A struggling education sector (from primary to tertiary education) means that the country is struggling to develop the human capital required for modernizing and keeping the pace of economic development and poverty reduction. A struggling education also means a weak knowledge sector at a time when structural social and economic reforms require one the one hand the supply of high quality research evidence to inform policy decisions and, on the other, a strong demand and understanding of the value of research evidence by policy and decision makers.
This is great loss for Indonesia. Poor quality education results and lower human capital and weaker knowledge sector, thus reducing the chances for Indonesia to move in the right direction and avoid to danger of the middle-income trap, defined by IMF as the phenomenon of hitherto rapidly growing economies stagnating at middle-income levels and failing to graduate into the ranks of high-income countries (Growth Slowdowns and the Middle-Income Trap).
Economic theory suggests that to avoid the middle-income trap, countries need to produce highly skilled workers. The availability of highly skilled workers allows to expand economic production while at the same time achieve a greater sophistication and diversification of manufacturing export goods and be better positioned to compete in the globalized services market.
The highly skilled workforce has also to include policy researchers and policy research institutes contributing and competing in the market of evidence-based policy ideas. In order to succeed in this market, policy researchers need to produce high quality policy research. Policy makers need to have to develop the tools and systems necessary to assess the quality of the research evidence and to put it into use in policy process and reforms.
The middle-income status has brought the need for more evidence-informed policies and reforms.
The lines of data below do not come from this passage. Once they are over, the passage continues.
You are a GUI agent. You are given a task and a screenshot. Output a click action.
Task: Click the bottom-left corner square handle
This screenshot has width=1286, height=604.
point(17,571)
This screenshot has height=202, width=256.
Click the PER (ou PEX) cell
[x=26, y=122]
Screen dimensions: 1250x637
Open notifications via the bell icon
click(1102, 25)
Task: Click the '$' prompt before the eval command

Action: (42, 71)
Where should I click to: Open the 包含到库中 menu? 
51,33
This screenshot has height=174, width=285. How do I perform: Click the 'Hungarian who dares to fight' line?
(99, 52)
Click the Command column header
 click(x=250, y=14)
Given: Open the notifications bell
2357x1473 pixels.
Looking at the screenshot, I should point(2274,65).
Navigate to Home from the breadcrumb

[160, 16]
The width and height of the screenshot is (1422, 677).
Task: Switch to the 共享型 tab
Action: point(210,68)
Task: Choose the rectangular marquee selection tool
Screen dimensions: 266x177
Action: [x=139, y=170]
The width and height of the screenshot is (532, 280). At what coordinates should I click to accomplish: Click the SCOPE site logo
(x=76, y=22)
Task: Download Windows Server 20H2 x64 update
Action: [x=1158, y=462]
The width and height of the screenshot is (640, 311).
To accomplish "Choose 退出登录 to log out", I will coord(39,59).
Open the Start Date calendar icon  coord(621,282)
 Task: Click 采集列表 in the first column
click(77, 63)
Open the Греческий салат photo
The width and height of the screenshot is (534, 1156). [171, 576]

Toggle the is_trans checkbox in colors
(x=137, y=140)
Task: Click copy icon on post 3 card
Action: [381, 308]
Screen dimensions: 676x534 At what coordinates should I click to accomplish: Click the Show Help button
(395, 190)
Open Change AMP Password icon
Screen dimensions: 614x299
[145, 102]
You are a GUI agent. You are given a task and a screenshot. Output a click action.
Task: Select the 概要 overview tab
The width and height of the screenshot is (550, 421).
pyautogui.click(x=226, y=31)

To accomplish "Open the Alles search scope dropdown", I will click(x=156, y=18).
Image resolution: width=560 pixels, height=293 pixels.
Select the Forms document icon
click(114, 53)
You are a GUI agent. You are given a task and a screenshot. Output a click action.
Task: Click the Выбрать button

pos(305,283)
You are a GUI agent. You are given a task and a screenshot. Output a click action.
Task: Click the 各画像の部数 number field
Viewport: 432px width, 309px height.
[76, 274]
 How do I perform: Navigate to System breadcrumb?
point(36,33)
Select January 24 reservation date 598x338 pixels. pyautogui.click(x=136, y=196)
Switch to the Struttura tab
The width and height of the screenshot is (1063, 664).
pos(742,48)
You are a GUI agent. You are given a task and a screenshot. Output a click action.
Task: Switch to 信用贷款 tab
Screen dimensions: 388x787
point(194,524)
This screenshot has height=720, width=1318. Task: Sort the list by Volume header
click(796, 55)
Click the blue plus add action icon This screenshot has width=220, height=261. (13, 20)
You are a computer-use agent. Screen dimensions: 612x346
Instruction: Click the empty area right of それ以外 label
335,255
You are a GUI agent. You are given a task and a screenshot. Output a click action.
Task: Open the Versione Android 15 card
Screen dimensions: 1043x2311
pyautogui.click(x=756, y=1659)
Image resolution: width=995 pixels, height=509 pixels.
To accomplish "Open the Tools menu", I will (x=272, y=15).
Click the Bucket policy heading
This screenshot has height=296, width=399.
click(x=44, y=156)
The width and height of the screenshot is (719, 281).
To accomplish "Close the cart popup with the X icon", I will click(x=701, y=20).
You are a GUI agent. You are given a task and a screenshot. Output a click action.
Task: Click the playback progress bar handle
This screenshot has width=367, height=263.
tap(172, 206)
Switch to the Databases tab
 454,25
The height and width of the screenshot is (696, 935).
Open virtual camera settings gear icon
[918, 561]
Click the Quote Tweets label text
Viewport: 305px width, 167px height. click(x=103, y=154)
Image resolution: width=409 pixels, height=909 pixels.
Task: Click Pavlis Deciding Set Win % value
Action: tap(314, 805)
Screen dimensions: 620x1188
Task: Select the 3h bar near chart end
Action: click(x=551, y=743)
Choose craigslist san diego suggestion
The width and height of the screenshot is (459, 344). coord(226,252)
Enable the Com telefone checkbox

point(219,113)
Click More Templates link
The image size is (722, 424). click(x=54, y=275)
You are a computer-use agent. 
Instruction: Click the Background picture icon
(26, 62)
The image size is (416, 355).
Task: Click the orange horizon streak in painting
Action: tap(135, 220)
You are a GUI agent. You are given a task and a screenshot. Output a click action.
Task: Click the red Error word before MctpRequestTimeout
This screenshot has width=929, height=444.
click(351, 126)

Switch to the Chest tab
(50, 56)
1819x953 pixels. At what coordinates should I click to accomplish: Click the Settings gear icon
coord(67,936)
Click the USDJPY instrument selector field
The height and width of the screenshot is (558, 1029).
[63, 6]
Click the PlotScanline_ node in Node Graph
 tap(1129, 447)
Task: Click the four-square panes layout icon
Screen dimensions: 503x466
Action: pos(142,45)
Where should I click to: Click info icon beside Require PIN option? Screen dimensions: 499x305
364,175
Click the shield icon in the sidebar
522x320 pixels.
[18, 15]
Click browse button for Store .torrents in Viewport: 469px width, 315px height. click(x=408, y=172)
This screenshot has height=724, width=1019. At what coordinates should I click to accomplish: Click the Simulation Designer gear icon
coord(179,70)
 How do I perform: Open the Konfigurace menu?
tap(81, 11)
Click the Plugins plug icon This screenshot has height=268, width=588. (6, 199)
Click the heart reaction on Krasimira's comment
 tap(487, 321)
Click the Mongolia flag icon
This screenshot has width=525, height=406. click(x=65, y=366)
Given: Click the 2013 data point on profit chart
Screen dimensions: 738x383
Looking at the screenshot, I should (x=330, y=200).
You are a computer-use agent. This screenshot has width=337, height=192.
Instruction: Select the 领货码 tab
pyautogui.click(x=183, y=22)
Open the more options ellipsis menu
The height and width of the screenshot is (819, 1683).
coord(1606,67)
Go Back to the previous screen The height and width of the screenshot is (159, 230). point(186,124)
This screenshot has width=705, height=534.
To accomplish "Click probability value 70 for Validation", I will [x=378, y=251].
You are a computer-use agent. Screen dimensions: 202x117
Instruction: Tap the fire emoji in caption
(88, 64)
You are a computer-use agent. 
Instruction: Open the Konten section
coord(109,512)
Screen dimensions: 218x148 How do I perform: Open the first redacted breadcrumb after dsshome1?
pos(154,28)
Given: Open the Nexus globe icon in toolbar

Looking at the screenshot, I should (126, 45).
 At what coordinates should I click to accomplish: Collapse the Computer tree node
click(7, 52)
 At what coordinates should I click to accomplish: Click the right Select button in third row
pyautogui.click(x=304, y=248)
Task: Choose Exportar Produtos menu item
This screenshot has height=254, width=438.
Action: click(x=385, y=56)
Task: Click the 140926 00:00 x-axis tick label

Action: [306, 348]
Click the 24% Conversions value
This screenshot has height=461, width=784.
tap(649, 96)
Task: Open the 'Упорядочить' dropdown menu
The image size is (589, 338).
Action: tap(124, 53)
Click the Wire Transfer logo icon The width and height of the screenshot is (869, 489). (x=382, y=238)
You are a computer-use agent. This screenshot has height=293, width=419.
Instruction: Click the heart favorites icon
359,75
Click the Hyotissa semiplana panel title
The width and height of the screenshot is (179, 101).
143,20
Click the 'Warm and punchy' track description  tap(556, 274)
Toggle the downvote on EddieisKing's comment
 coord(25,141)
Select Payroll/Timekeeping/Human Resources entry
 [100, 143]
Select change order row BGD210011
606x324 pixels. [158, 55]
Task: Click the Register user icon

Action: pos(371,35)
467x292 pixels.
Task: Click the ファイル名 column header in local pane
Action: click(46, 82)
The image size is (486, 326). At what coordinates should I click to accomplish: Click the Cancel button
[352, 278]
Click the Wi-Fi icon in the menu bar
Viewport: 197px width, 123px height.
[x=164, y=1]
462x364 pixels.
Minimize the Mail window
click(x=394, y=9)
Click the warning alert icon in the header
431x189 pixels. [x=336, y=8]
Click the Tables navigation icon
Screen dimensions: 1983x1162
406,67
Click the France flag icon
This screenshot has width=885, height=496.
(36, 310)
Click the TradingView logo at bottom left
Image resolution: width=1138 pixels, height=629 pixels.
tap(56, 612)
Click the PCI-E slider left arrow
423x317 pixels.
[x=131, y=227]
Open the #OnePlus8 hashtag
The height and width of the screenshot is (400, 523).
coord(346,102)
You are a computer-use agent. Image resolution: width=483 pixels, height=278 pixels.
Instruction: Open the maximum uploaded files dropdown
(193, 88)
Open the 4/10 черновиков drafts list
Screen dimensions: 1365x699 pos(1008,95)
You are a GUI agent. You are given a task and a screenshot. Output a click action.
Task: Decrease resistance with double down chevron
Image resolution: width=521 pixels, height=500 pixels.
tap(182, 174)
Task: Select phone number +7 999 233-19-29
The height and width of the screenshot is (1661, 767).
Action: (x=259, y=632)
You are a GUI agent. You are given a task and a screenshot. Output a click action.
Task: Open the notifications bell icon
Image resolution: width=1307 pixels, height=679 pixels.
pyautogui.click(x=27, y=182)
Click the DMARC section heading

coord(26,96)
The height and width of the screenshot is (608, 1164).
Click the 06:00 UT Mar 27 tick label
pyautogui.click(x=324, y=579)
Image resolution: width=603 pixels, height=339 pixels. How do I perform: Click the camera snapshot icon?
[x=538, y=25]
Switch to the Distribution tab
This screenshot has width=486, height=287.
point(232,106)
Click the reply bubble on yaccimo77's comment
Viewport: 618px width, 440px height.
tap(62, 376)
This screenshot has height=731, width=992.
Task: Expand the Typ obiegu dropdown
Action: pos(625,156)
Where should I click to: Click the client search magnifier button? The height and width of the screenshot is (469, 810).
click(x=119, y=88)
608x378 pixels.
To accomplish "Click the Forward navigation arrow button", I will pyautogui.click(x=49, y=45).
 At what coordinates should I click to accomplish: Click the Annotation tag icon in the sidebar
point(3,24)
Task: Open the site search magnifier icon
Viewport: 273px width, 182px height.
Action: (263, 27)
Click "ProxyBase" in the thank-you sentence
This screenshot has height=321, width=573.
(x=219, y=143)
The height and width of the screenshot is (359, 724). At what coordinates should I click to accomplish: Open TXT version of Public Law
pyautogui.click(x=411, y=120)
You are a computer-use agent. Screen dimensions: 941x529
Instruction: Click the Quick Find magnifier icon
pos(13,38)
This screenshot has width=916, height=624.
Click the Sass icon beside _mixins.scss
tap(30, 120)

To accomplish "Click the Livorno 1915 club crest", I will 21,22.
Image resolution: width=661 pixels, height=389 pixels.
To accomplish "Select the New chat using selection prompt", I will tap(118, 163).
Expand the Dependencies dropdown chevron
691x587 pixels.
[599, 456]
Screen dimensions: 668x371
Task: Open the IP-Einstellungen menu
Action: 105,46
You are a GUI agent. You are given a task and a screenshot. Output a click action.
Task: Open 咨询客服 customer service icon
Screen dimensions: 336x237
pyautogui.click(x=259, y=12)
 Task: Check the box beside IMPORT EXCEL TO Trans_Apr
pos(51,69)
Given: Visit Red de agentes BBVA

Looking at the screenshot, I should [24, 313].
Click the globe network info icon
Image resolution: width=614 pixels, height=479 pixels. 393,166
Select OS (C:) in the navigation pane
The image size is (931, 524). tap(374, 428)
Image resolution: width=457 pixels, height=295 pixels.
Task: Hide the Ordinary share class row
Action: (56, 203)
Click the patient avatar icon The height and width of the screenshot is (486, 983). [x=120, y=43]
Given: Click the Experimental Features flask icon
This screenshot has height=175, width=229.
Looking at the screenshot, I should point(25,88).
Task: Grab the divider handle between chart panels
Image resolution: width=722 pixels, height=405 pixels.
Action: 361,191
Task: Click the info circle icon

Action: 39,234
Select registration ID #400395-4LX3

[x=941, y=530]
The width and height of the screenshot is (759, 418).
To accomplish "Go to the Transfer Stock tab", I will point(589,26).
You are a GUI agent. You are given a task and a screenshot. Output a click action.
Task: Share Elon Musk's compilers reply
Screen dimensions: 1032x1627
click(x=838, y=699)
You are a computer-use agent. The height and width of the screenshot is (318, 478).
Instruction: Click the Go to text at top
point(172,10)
A consequence of the risks posed by the middle-income trap is that the reforms necessary to sustain and expand growth and social development increase in complexity, if not in size and scope. For example, in October 2012 the government passed a new law pledging to provide health insurance to its 240 million citizens from January 2014. This will be the biggest single-payer health system in the world (Indonesia is growing fast, as is the demand for social welfare, but is evidence keeping pace?).
Indonesia has an emerging knowledge sector which needs to move forward and develop further both on the supply of research evidence as well as the demand of research evidence. The education sector can play a very important role in this process. A stronger education sector is the key to higher human capital, better skilled workforce and to reduce the middle-income trap risk for Indonesia. At the same time, a stronger education sector will also lift the knowledge sector to a whole new level, thus contributing to more informed policy and strategic decisions that Indonesia needs to take.